Consumers are expected to spend an average of €1,200 on Christmas this year, a 20 per cent increase on 2021, says the Competition and Consumer Protection Commission (CCPC).
This year, too, will be a new and different worry for so many, with inflation and surging energy costs.
A staggering almost 900,000 people have been forced to go without basic necessities this year, of whom 250,000 are children, according to figures from the Central Statistics Office (CSO). One in six of us has experienced “enforced deprivation”, with 876,125 people affected — an increase of 184,538 on 2021.

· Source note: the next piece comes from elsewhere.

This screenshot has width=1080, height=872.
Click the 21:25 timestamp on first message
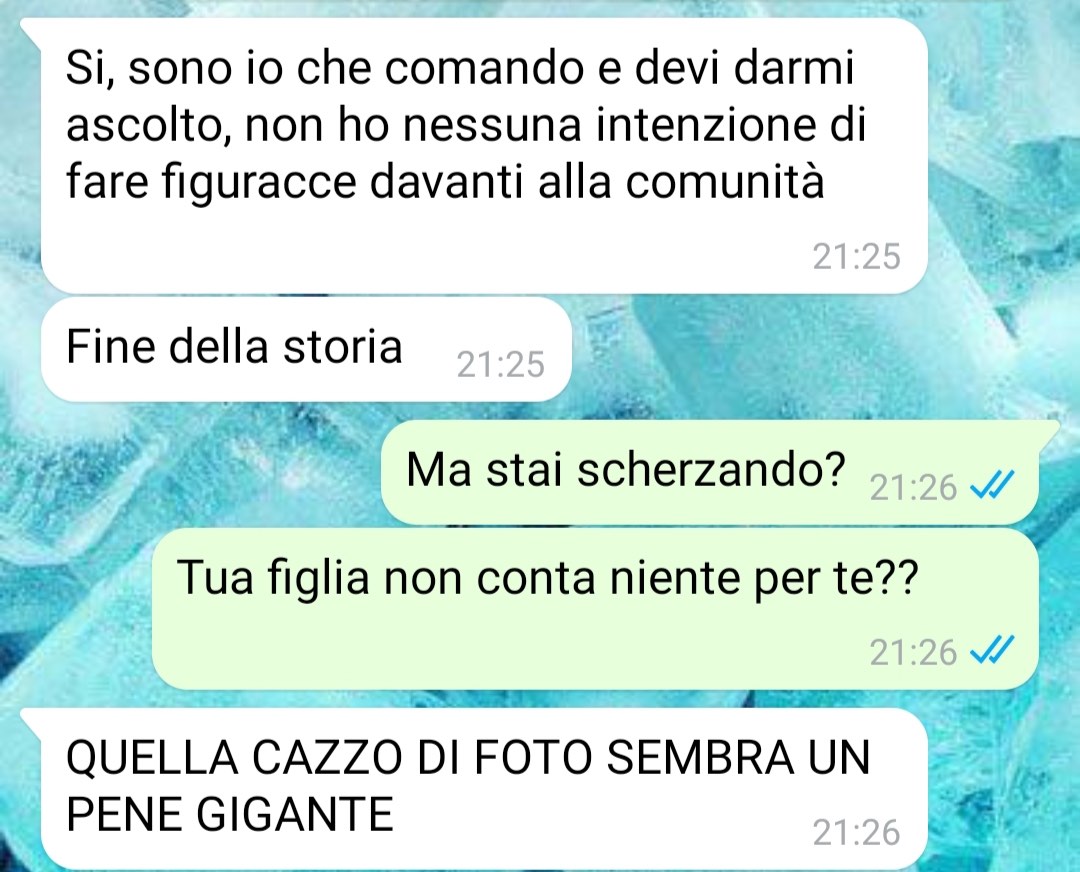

A damning indictment of our State
The Income and Living Conditions Deprivation Rate 2022 survey reveals 249,696 children in Ireland are experiencing deprivation — an increase of almost 45,000 since 2021
Social Justice Ireland’s research and policy analyst Susanne Rogers says the figures show that so many people still struggle to achieve a basic standard of living. And then there’s the 11,300 plus and rising homeless.
St Vincent de Paul’s Rose McGowan says this is the “worst year” she has witnessed for hard-hit families going without food and heat to cut down on costs. The charity is receiving up to 1,200 requests for help every day and this figure will continue to increase in the run-up to Christmas.
“It’s at that stage where we find people start to panic. Even though it’s Christmas, everyday stuff still goes on. Food, energy and rent all still has to be paid for and now we have the stress of Christmas on top of that,” she says.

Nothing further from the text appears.